Using n_distinct

dplyr

#1

Greetings, I’ve come across a "data wrangling cheatsheet" and have been trying everything on it. However, I am not understanding how to use n_distinct. My goal is to identify the unique values of Species in the iris dataset. Is this possible with n_distinct or should I be using some other function?
Cheers,
Jason


#2

Hi Jason,

First of all, you can actually paste the code from reprex right into the text box here on the community site. It will be on your clipboard after you generate the reprex, so it's just a matter of pasting it in (in this case, you also need to load the library to get the data— see the reprex FAQ for detail).

n_distinct() will return the number of unique values, not the values themselves.

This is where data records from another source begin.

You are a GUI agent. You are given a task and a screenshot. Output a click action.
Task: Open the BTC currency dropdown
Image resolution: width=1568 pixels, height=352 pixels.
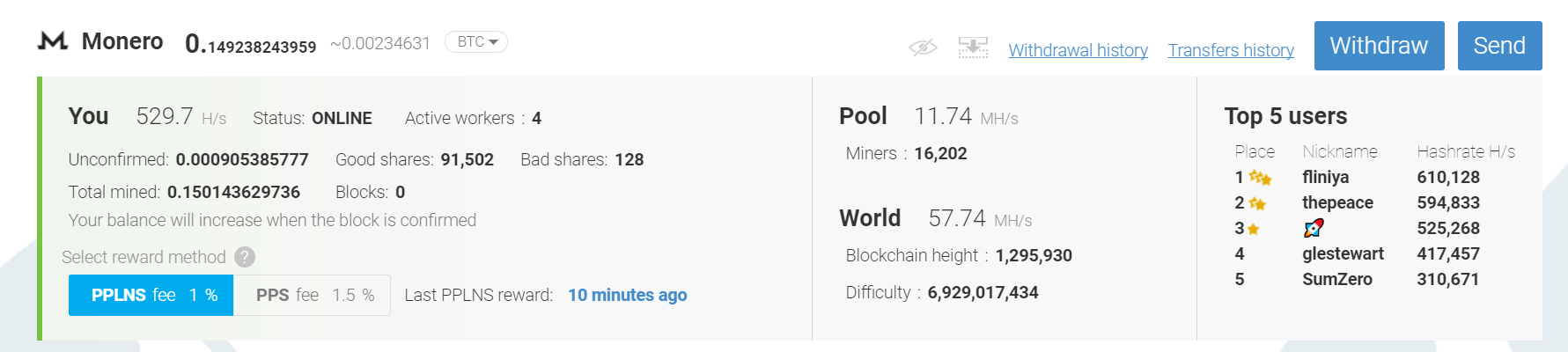click(476, 42)
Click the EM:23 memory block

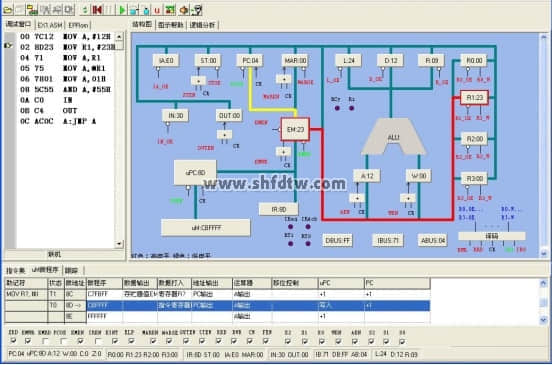pos(295,129)
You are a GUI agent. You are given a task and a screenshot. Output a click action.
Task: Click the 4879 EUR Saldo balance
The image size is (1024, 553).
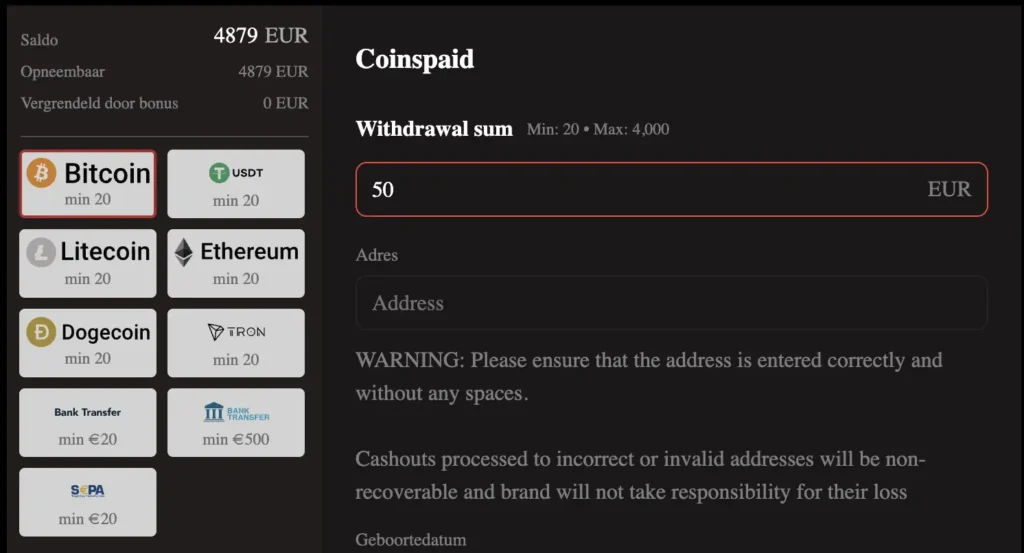[261, 36]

library(dplyr, warn.conflicts = FALSE)
dplyr::n_distinct(iris$Species)
#> [1] 3
dplyr::n_distinct(iris)
#> [1] 149

unique(iris$Species)
#> [1] setosa     versicolor virginica 
#> Levels: setosa versicolor virginica

Created on 2018-10-01 by the reprex package (v0.2.1.9000)

From the docs:

This [n_distinct()] is a faster and more concise equivalent of length(unique(x)).


#3

Hi Mara,

Thanks for the response. My problem was the fact that I was using a " , " instead of a " $ " - as you can see below. For some reason I flaked and never thought to use it. Thanks to everyone for all the help.

Cheers,
Jason

dplyr::n_distinct(iris$Species)
#> [1] 3
unique(iris$Species)
#> [1] setosa     versicolor virginica 
#> Levels: setosa versicolor virginica

Created on 2018-10-02 by the reprex package (v0.2.1)